I live in Oakland, and I admit, happily so. The night of the decision by the grand jury on whether to indict Darren Wilson, the police officer who killed Michael Brown, I was working with a client at my office. Like many of my clients, she had parents who did not keep her safe when she was a child. Working with what she most wanted about all of that, it became clear that the wisdom of family constellation work was what we needed.
Quickly, we made contact with the deep pattern of violence in the family that her parents were trying to honor, in a form of deeply distorted love for their ancestors. More and more, we came in contact with both the ancestral violence and the love that was trying to be expressed through all of it.
As we worked, we heard helicopters overhead. We knew what they were about. If you live in Oakland long enough, you know. The decision had come through a few hours before our session, and when it comes to issues of justice and protest, Oakland never shrinks back, for better or for worse.
We couldn’t know exactly what was going on–later we would hear about the blocked highways, peaceful protesting, and the damaged storefronts–but we knew it was important. And that what we were doing with her family system was important.
We live in a violent and fragmented society. Love comes through purely, and love comes through massively distorted. One important and beautiful insight of family constellations is that when someone perpetrates against your family, or your family perpetrates against others, these two sides become connected–they now belong to the same system, and healing must include both.
Blacks and whites in America are in a system together. It doesn’t matter if your people came recently, or had nothing to do with slavery, we are bound together, deeply. Our healing comes together, or not at all.
My client was able to automatically relax when we started to include the historical violators that were clearly part of her family system. (Needless to say, this isn’t something she could or should have done as a child, or in the context of continuing danger; this is something we do as adults with the dignity of our adult capacities.)

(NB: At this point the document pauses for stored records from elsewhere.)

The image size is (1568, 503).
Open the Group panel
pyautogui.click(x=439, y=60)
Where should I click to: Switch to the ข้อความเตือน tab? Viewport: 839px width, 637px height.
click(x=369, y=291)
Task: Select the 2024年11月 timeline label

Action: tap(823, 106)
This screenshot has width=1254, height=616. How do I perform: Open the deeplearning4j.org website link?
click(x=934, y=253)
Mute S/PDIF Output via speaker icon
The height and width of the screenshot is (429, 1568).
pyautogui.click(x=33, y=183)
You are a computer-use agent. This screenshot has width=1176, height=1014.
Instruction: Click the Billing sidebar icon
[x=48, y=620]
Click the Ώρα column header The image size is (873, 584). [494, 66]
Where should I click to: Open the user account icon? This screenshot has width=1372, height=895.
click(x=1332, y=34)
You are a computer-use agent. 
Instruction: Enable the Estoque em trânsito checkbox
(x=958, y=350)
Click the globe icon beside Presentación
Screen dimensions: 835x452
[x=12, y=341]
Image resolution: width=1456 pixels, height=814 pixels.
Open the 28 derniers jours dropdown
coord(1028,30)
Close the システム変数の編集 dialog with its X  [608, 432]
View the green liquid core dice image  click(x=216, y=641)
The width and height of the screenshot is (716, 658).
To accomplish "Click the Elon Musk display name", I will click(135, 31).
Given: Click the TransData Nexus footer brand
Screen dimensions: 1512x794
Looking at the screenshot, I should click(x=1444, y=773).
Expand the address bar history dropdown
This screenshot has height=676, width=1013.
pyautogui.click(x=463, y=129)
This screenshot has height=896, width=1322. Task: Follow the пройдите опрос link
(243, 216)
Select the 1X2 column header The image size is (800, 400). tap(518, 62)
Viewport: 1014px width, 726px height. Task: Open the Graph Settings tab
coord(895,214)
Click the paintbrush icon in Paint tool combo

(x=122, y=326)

These ones are included not necessarily with approval–none of this has anything to do with liking or approving. But together we consented, acknowledged, and included what is deeply true about her family. When that happens, something paradoxically relaxes–everything we thought we were protecting ourselves against turns out to have a proper home with us.
Many are scared. Appropriately so. The truth of the relations between black and white America has been stunningly violent. It’s pretty frightening. And, what will happen when we welcome each other, as we are? What will happen when we find out how to do the hard work of seeing, naming our role, and waiting?
I have no answers, but the grace amidst the violence is obvious. Keep doing the work. Listen to the helicopters, and keep doing the work. And imagine what it will be like when the paradoxical relaxation–not completely comfortable, but welcome nonetheless–that comes from including the truth finally happens for us all.